## WHAT IS BEING ASKED
Locate "Image resolution: width=1456" in the records below, then copy its line and every following line exactly, without the pictures.

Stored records
▬▬▬▬▬▬▬▬▬▬

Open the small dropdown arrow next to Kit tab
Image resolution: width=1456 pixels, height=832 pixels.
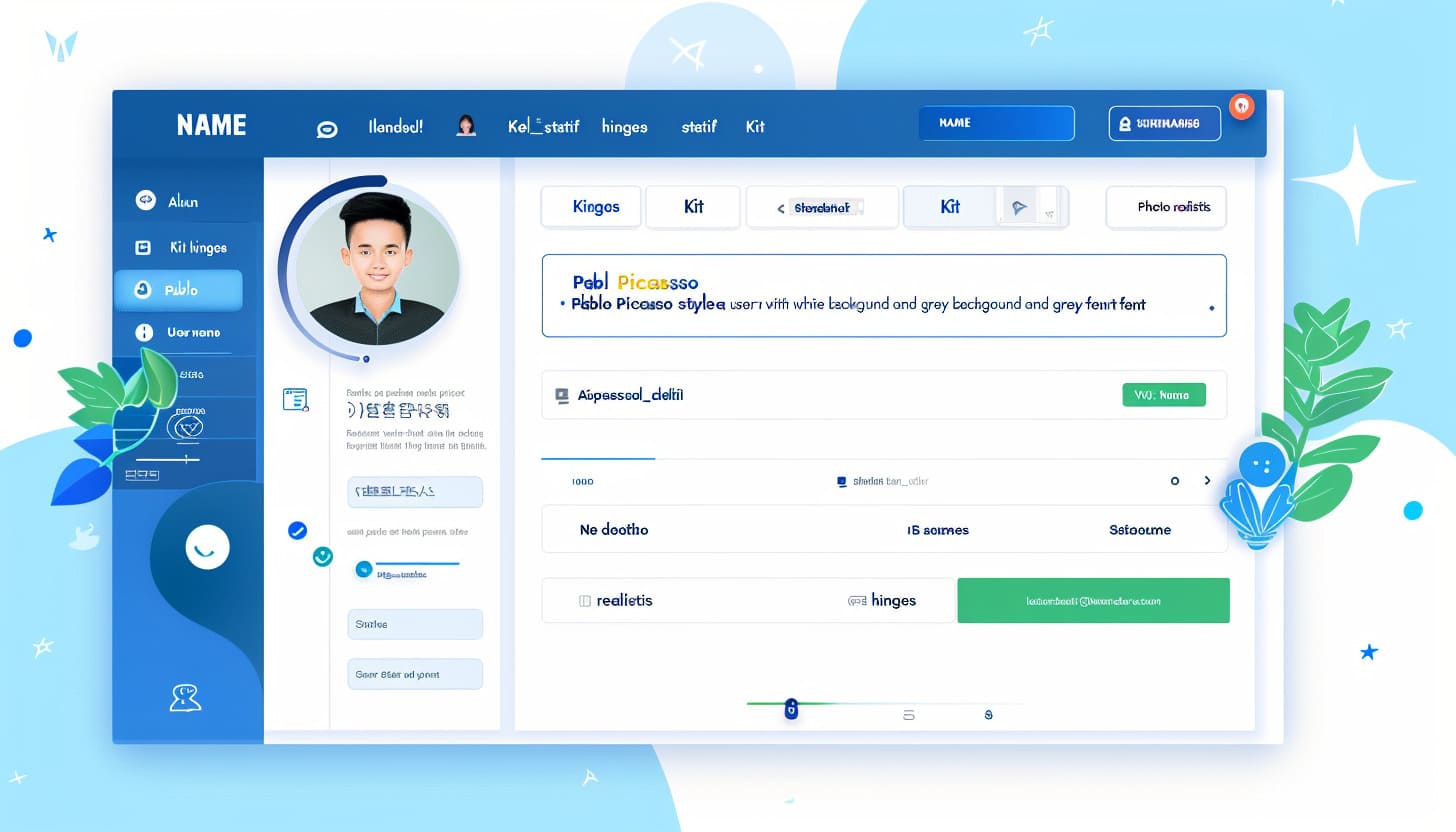point(1049,213)
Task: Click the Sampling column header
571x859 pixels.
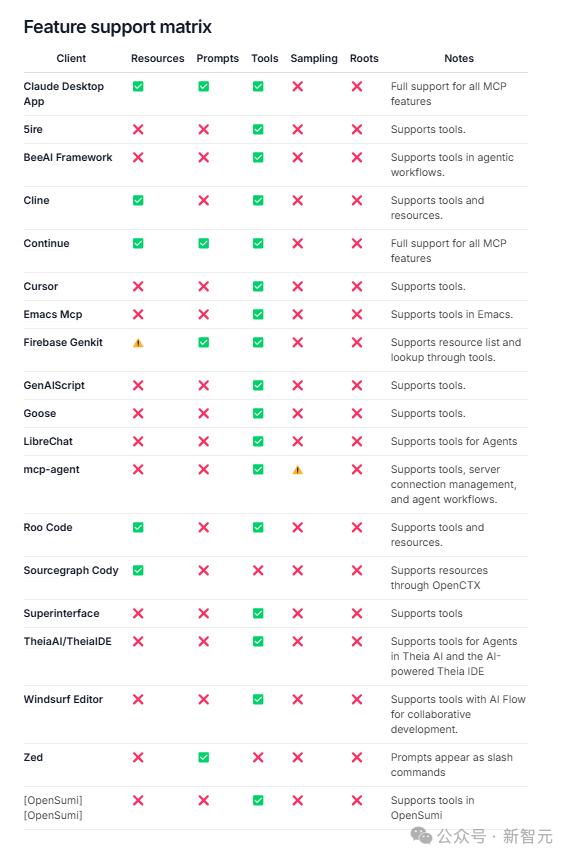Action: (314, 58)
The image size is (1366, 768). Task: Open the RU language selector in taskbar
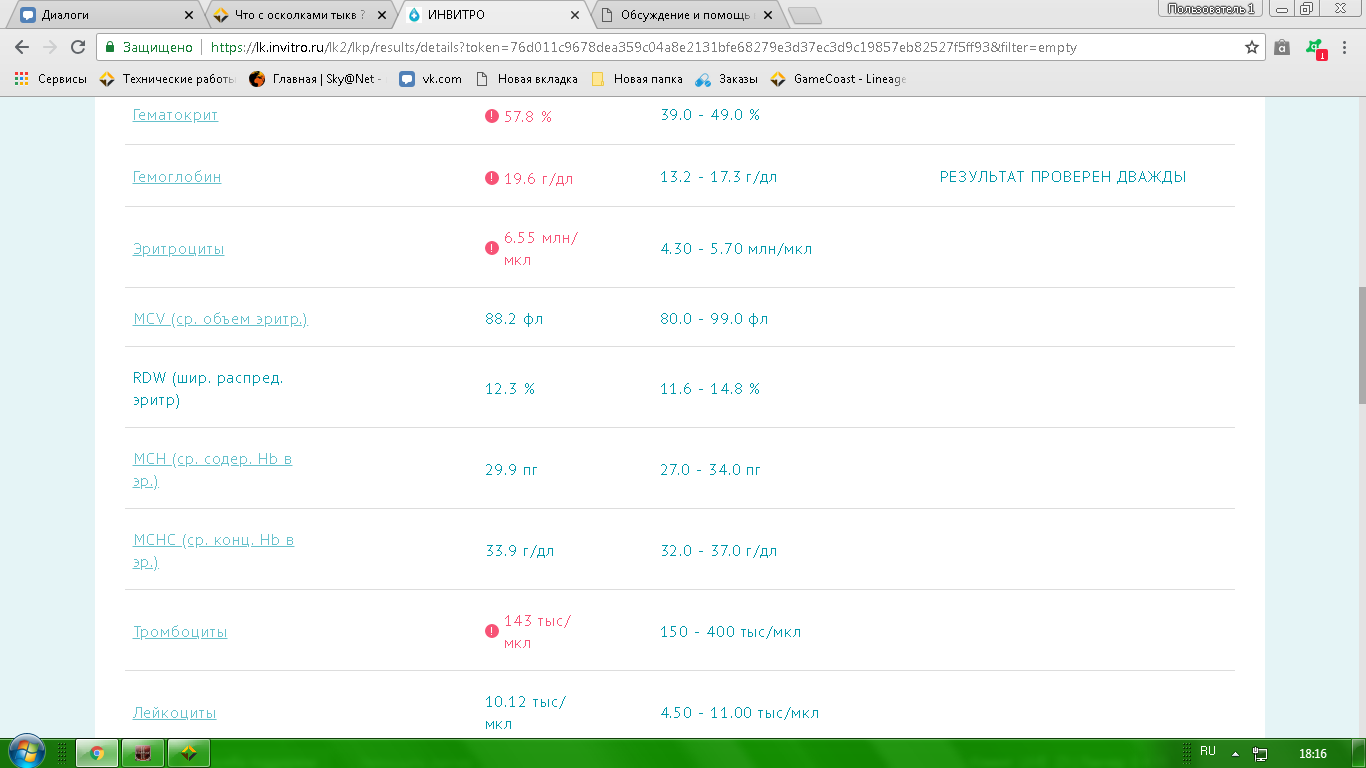point(1207,751)
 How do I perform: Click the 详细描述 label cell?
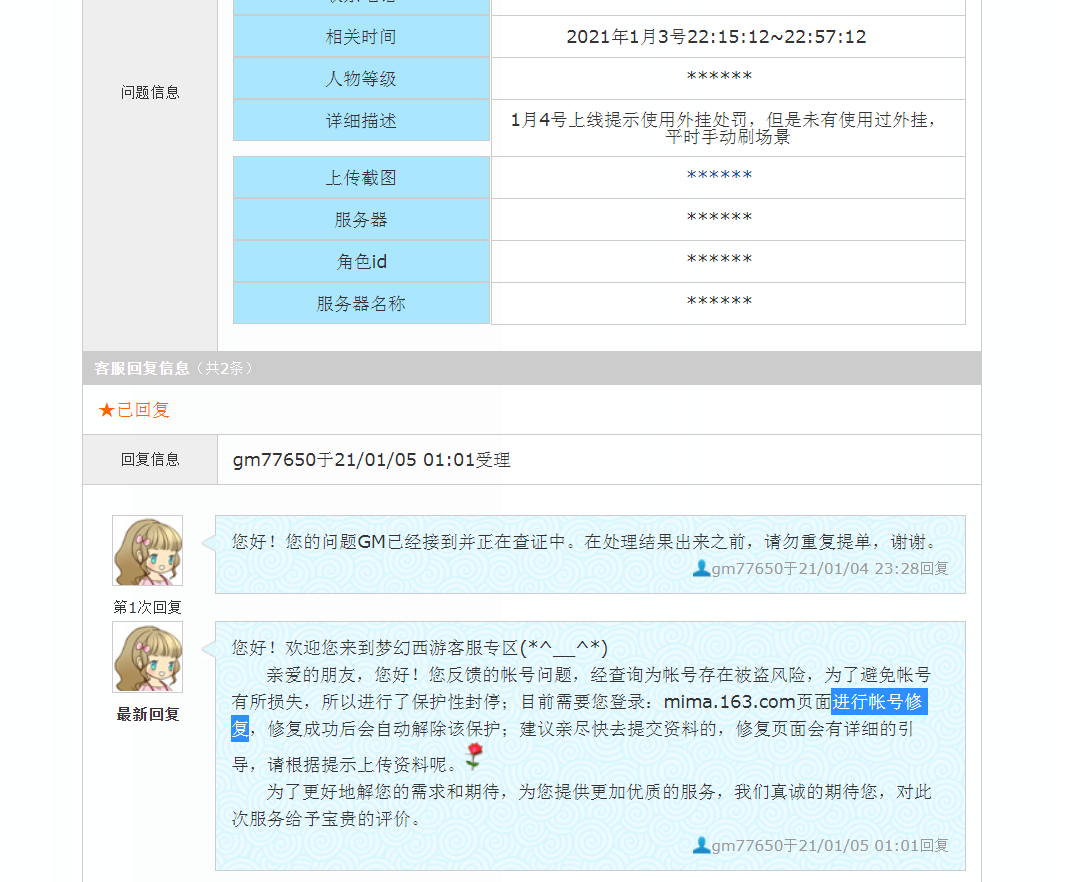[361, 121]
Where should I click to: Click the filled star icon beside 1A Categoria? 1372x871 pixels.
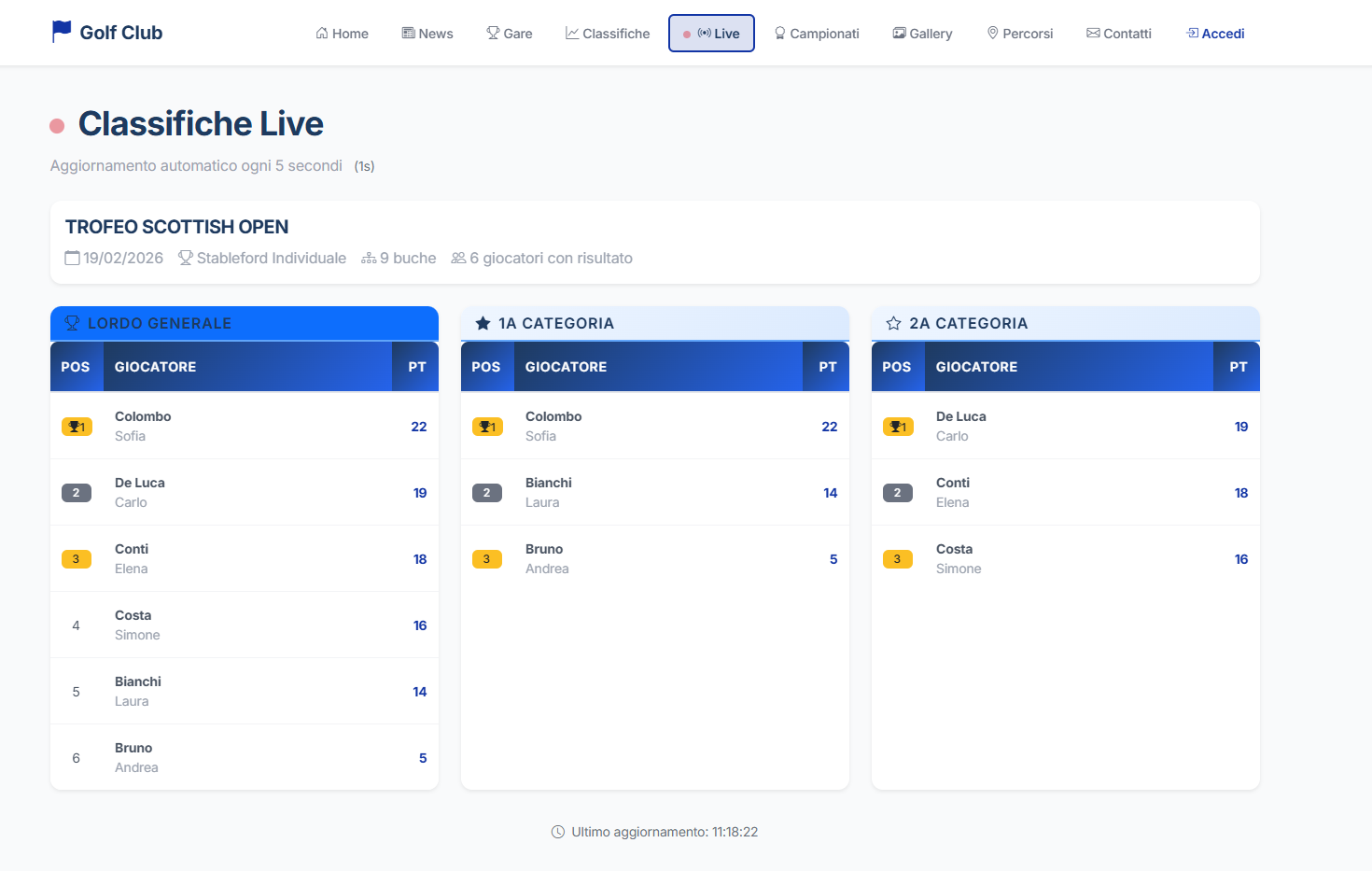click(483, 323)
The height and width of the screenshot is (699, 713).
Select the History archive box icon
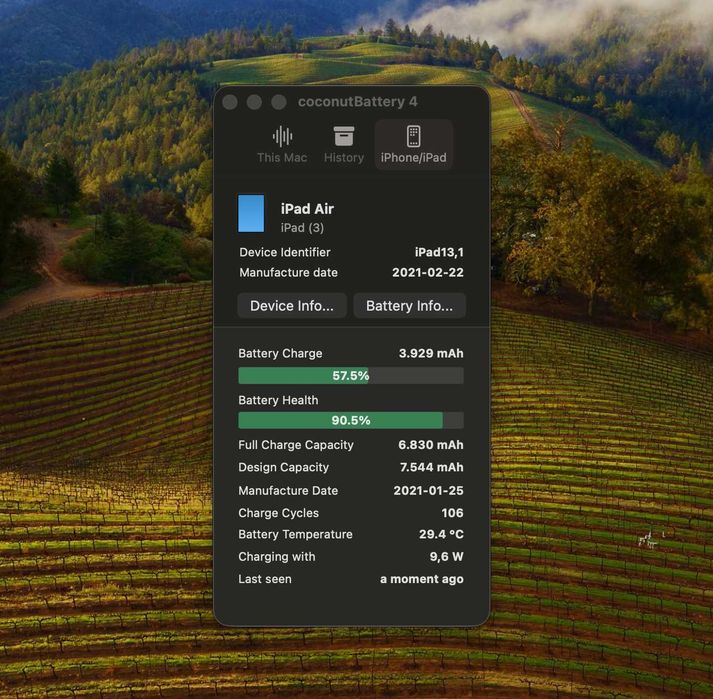(x=343, y=136)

▬▬▬▬▬▬▬▬▬▬

## WRITTEN ANSWER
Image resolution: width=1456 pixels, height=832 pixels.
point(1049,213)
Task: Click the Sampling column header
571x859 pixels.
Action: (314, 58)
The image size is (1366, 768). Task: Open the RU language selector in taskbar
point(1207,751)
 How do I perform: Click the 详细描述 label cell?
[361, 121]
Where should I click to: Click the filled star icon beside 1A Categoria? 1372x871 pixels.
click(483, 323)
The height and width of the screenshot is (699, 713).
Select the History archive box icon
(x=343, y=136)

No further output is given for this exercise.